• AIM OF THE EXERCISE: In the records below, switch "Kent Ray Taylor" to "Kent Taylor" wherever it occurs and reproduce all other lines unchanged, omitting the pictures.

• ENTRIES SUPPLIED:
-- -- --

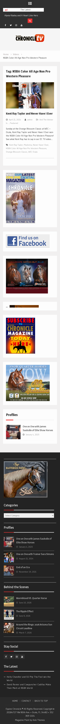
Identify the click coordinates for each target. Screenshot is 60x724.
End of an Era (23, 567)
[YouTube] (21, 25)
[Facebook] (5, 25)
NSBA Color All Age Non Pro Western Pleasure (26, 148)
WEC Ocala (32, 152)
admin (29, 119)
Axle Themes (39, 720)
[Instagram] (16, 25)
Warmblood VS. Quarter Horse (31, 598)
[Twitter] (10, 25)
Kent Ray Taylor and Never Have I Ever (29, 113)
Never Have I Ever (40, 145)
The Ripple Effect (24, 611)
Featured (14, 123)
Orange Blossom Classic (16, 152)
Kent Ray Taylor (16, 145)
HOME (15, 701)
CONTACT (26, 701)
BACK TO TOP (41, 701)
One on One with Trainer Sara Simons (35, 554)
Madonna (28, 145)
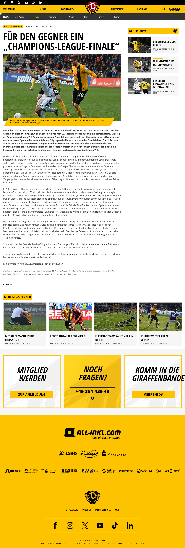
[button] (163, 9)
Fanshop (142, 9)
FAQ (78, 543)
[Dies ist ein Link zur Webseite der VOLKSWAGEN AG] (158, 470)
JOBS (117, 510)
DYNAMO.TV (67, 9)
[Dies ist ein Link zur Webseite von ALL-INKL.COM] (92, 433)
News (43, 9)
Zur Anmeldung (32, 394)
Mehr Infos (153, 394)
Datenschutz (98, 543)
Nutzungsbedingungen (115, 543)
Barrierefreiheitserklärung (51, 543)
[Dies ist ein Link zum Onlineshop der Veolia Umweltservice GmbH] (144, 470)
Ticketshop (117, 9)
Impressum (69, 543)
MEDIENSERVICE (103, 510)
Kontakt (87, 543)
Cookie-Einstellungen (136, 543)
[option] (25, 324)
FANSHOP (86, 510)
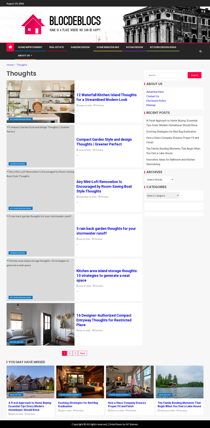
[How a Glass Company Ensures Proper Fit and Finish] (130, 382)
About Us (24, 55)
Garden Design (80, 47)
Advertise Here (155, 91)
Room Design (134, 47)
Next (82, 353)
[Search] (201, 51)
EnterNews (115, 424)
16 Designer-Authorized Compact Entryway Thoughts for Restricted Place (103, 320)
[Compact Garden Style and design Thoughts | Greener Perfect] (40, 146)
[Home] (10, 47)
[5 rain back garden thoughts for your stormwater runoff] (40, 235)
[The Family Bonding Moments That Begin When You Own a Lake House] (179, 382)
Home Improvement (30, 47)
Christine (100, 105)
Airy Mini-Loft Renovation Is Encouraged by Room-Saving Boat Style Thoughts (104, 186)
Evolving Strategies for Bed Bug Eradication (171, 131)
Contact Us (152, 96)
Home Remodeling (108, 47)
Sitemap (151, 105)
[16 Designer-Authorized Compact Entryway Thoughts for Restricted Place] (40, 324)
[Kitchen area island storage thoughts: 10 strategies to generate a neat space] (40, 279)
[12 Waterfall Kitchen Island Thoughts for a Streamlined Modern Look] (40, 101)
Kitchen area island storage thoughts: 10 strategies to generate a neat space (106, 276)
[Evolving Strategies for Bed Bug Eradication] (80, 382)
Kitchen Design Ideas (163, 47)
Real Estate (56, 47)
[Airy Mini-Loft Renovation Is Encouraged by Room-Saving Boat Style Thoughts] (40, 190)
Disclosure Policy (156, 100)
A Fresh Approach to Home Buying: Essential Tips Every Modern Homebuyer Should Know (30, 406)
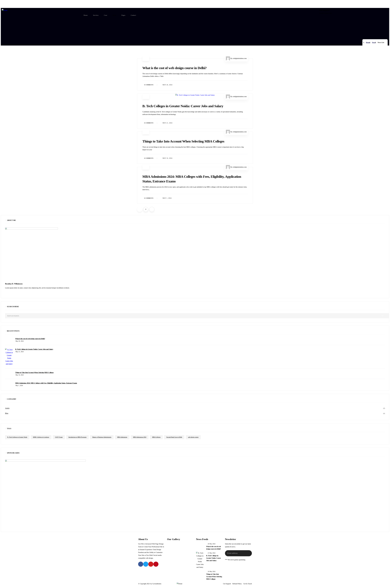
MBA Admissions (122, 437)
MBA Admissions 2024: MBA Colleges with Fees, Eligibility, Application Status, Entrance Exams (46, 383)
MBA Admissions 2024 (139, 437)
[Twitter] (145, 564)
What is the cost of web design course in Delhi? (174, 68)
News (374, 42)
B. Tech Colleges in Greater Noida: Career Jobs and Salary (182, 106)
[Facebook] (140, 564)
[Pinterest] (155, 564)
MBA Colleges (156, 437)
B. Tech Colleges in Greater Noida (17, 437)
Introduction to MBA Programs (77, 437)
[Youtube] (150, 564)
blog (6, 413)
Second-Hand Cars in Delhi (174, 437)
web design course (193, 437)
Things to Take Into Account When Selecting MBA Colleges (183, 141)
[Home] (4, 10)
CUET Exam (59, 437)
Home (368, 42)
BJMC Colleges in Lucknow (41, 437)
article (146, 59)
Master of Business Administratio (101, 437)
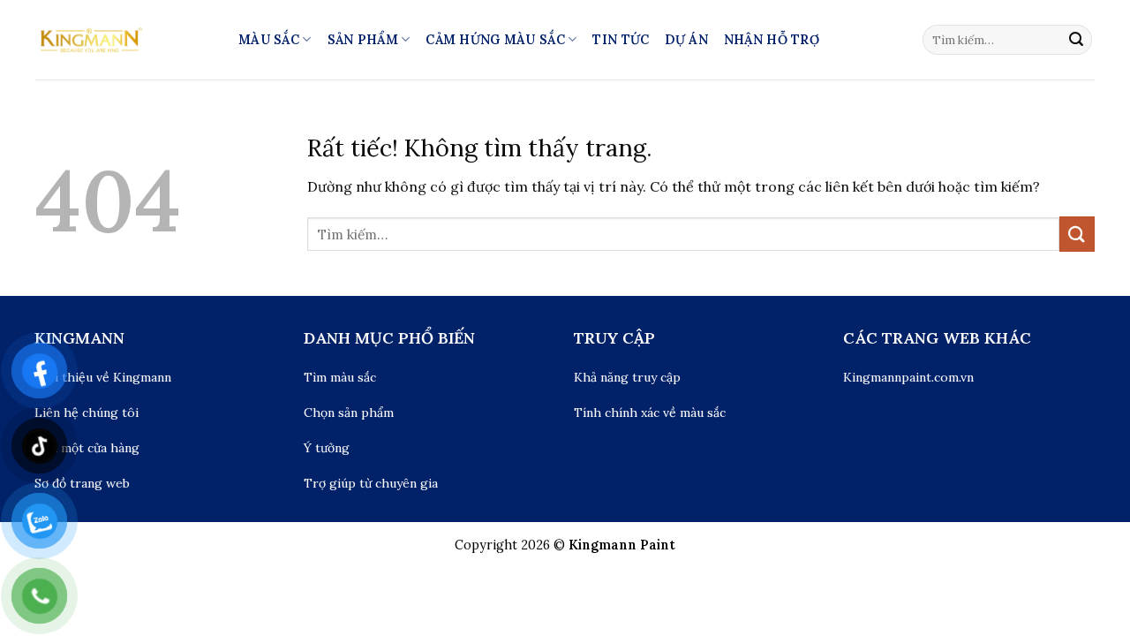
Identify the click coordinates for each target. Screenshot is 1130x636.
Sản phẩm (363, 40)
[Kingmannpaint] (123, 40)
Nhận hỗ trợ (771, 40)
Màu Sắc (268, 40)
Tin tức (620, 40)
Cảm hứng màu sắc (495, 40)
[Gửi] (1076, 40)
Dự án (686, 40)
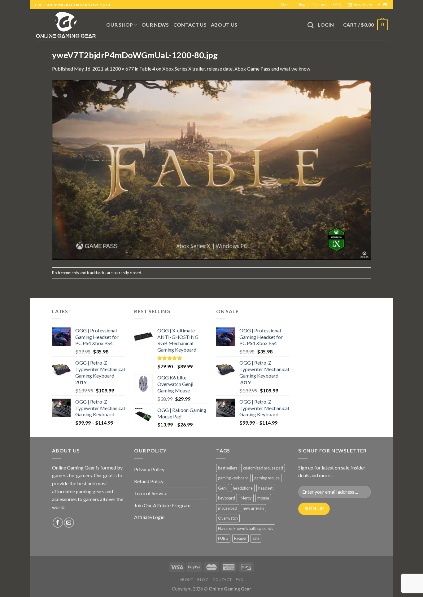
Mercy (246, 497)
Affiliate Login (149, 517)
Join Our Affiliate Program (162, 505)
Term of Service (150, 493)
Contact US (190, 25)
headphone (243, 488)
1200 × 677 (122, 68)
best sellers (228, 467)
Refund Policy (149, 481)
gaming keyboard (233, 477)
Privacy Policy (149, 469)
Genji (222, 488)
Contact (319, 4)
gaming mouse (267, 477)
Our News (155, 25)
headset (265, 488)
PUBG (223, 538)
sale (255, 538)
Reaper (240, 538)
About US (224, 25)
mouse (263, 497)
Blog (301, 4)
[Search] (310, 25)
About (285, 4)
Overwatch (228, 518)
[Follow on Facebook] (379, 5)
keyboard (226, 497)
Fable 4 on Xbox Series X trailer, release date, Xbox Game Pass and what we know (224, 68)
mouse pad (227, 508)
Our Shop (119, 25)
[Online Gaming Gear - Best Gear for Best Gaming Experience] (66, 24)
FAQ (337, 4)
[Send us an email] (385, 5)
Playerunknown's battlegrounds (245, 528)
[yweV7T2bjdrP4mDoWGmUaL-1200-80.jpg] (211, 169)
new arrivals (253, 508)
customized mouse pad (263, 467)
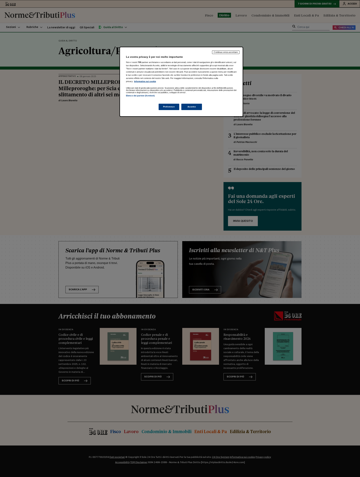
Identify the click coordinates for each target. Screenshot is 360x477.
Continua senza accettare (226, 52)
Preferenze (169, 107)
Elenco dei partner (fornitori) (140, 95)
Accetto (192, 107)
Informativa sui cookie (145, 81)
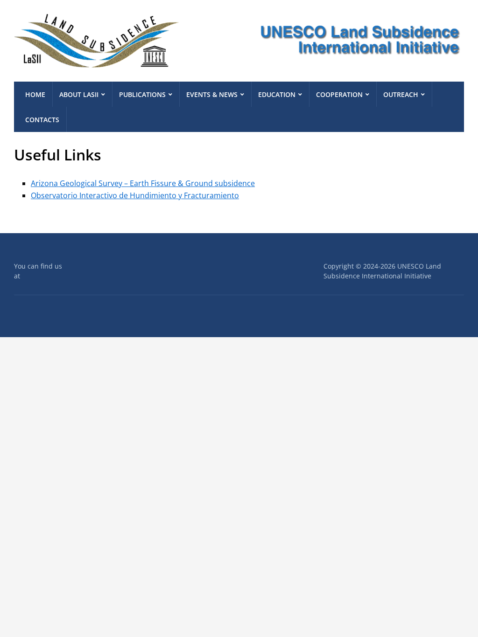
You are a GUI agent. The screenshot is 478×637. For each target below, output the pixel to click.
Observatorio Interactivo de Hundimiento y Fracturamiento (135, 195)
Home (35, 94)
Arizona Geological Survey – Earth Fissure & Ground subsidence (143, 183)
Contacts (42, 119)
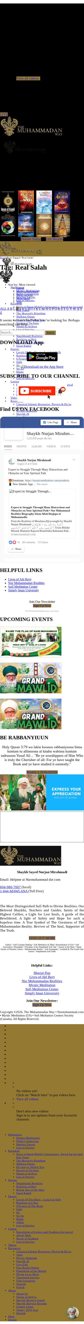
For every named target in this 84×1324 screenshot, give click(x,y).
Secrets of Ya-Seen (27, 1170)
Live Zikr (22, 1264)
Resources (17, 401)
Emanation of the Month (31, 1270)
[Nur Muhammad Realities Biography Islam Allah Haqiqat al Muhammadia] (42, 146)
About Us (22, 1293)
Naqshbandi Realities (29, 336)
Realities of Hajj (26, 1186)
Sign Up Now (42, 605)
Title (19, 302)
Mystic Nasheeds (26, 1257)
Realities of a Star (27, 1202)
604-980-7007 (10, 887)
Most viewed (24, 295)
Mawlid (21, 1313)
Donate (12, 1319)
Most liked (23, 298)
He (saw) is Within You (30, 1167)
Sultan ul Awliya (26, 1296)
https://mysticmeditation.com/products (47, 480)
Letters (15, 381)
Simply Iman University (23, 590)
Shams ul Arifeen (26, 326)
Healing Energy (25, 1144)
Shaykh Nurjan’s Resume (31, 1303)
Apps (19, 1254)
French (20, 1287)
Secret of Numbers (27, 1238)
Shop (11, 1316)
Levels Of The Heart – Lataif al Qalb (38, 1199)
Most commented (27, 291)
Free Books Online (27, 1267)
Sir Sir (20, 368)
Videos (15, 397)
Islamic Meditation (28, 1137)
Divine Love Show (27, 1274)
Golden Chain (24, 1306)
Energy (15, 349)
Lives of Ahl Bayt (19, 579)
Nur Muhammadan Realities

-- -- --

• REPLY:
Identify the click coordinates for each target. Screenshot is 60x724.
End of an Era (23, 567)
[YouTube] (21, 25)
[Facebook] (5, 25)
NSBA Color All Age Non Pro Western Pleasure (26, 148)
WEC Ocala (32, 152)
admin (29, 119)
Axle Themes (39, 720)
[Instagram] (16, 25)
Warmblood VS. Quarter Horse (31, 598)
[Twitter] (10, 25)
Kent Taylor and Never Have I Ever (29, 113)
Never Have I Ever (40, 145)
The Ripple Effect (24, 611)
Featured (14, 123)
Orange Blossom Classic (16, 152)
Kent Taylor (16, 145)
HOME (15, 701)
CONTACT (26, 701)
BACK TO TOP (41, 701)
One on One with Trainer Sara Simons (35, 554)
Madonna (28, 145)
[button] (163, 9)
Fanshop (142, 9)
FAQ (78, 543)
[Dies ist ein Link zur Webseite der VOLKSWAGEN AG] (158, 470)
JOBS (117, 510)
DYNAMO.TV (67, 9)
[Dies ist ein Link zur Webseite von ALL-INKL.COM] (92, 433)
News (43, 9)
Zur Anmeldung (32, 394)
Mehr Infos (153, 394)
Datenschutz (98, 543)
Nutzungsbedingungen (115, 543)
Barrierefreiheitserklärung (51, 543)
[Dies ist ein Link zum Onlineshop der Veolia Umweltservice GmbH] (144, 470)
Ticketshop (117, 9)
Impressum (69, 543)
MEDIENSERVICE (103, 510)
Kontakt (87, 543)
Cookie-Einstellungen (136, 543)
[option] (25, 324)
FANSHOP (86, 510)
[How a Glass Company Ensures Proper Fit and Finish] (130, 382)
About Us (24, 55)
Garden Design (80, 47)
Advertise Here (155, 91)
Room Design (134, 47)
Next (82, 353)
[Search] (201, 51)
EnterNews (115, 424)
16 Designer-Authorized Compact Entryway Thoughts for Restricted Place (103, 320)
[Compact Garden Style and design Thoughts | Greener Perfect] (40, 146)
[Home] (10, 47)
[5 rain back garden thoughts for your stormwater runoff] (40, 235)
[The Family Bonding Moments That Begin When You Own a Lake House] (179, 382)
Home Improvement (30, 47)
Christine (100, 105)
Airy Mini-Loft Renovation Is Encouraged by Room-Saving Boat Style Thoughts (104, 186)
Evolving Strategies for Bed Bug Eradication (171, 131)
Contact Us (152, 96)
Home Remodeling (108, 47)
Sitemap (151, 105)
[16 Designer-Authorized Compact Entryway Thoughts for Restricted Place] (40, 324)
[Kitchen area island storage thoughts: 10 strategies to generate a neat space] (40, 279)
[12 Waterfall Kitchen Island Thoughts for a Streamlined Modern Look] (40, 101)
Kitchen area island storage thoughts: 10 strategies to generate a neat space (106, 276)
[Evolving Strategies for Bed Bug Eradication] (80, 382)
Kitchen Design Ideas (163, 47)
Real Estate (56, 47)
[Airy Mini-Loft Renovation Is Encouraged by Room-Saving Boat Style Thoughts] (40, 190)
Disclosure Policy (156, 100)
A Fresh Approach to Home Buying: Essential Tips Every Modern Homebuyer Should Know (30, 406)
MBA Admissions (122, 437)
MBA Admissions 2024: MBA Colleges with Fees, Eligibility, Application Status, Entrance Exams (46, 383)
MBA Admissions 2024 (139, 437)
[Twitter] (145, 564)
What is the cost of web design course in Delhi? (174, 68)
News (374, 42)
B. Tech Colleges in Greater Noida: Career Jobs and Salary (182, 106)
[Facebook] (140, 564)
[Pinterest] (155, 564)
MBA Colleges (156, 437)
B. Tech Colleges in Greater Noida (17, 437)
Introduction to MBA Programs (77, 437)
[Youtube] (150, 564)
blog (6, 413)
Second-Hand Cars in Delhi (174, 437)
web design course (193, 437)
Things to Take Into Account When Selecting MBA Colleges (183, 141)
[Home] (4, 10)
CUET Exam (59, 437)
Home (368, 42)
BJMC Colleges in Lucknow (41, 437)
article (146, 59)
Master of Business Administratio (101, 437)
Identify the click coordinates for each target. Screenshot is 1130x636.
Sản phẩm (363, 40)
[Kingmannpaint] (123, 40)
Nhận hỗ trợ (771, 40)
Màu Sắc (268, 40)
Tin tức (620, 40)
Cảm hứng màu sắc (495, 40)
[Gửi] (1076, 40)
Dự án (686, 40)
Mercy (246, 497)
Affiliate Login (149, 517)
Join Our Affiliate Program (162, 505)
Term of Service (150, 493)
Contact US (190, 25)
headphone (243, 488)
1200 × 677 (122, 68)
best sellers (228, 467)
Refund Policy (149, 481)
gaming keyboard (233, 477)
Privacy Policy (149, 469)
Genji (222, 488)
Contact (319, 4)
gaming mouse (267, 477)
Our News (155, 25)
headset (265, 488)
PUBG (223, 538)
sale (255, 538)
Reaper (240, 538)
About US (224, 25)
mouse (263, 497)
Blog (301, 4)
[Search] (310, 25)
About (285, 4)
Overwatch (228, 518)
[Follow on Facebook] (379, 5)
keyboard (226, 497)
Fable 4 on Xbox Series X trailer, release date, Xbox Game Pass and what we know (224, 68)
mouse pad (227, 508)
Our Shop (119, 25)
[Online Gaming Gear - Best Gear for Best Gaming Experience] (66, 24)
FAQ (337, 4)
[Send us an email] (385, 5)
Playerunknown's battlegrounds (245, 528)
[yweV7T2bjdrP4mDoWGmUaL-1200-80.jpg] (211, 169)
new arrivals (253, 508)
customized mouse pad (263, 467)
Identify the click coordinates for each target. Screenshot is 360x477.
Continua senza accettare (226, 52)
Preferenze (169, 107)
Elenco dei partner (fornitori) (140, 95)
Accetto (192, 107)
Informativa sui cookie (145, 81)
You are a GUI agent. The screenshot is 478×637. For each target below, output the pixel to click.
Observatorio Interactivo de Hundimiento y Fracturamiento (135, 195)
Home (35, 94)
Arizona Geological Survey – Earth Fissure & Ground subsidence (143, 183)
Contacts (42, 119)
For every named target in this 84×1324 screenshot, give click(x,y).
Secrets of Ya-Seen (27, 1170)
Live Zikr (22, 1264)
Resources (17, 401)
Emanation of the Month (31, 1270)
[Nur Muhammad Realities Biography Islam Allah Haqiqat al Muhammadia] (42, 146)
About Us (22, 1293)
Naqshbandi Realities (29, 336)
Realities of Hajj (26, 1186)
Sign Up Now (42, 605)
Title (19, 302)
Mystic Nasheeds (26, 1257)
Realities of a Star (27, 1202)
604-980-7007 (10, 887)
Most viewed (24, 295)
Mawlid (21, 1313)
Donate (12, 1319)
Most liked (23, 298)
He (saw) is Within You (30, 1167)
Sultan ul Awliya (26, 1296)
https://mysticmeditation.com/products (47, 480)
Letters (15, 381)
Simply Iman University (23, 590)
Shams ul Arifeen (26, 326)
Healing Energy (25, 1144)
Shaykh Nurjan’s Resume (31, 1303)
Apps (19, 1254)
French (20, 1287)
Secret of Numbers (27, 1238)
Shop (11, 1316)
Levels Of The Heart – Lataif al Qalb (38, 1199)
Most commented (27, 291)
Free Books Online (27, 1267)
Sir Sir (20, 368)
Videos (15, 397)
Islamic Meditation (28, 1137)
Divine Love Show (27, 1274)
Golden Chain (24, 1306)
Energy (15, 349)
Lives of Ahl Bayt (19, 579)
Nur Muhammadan Realities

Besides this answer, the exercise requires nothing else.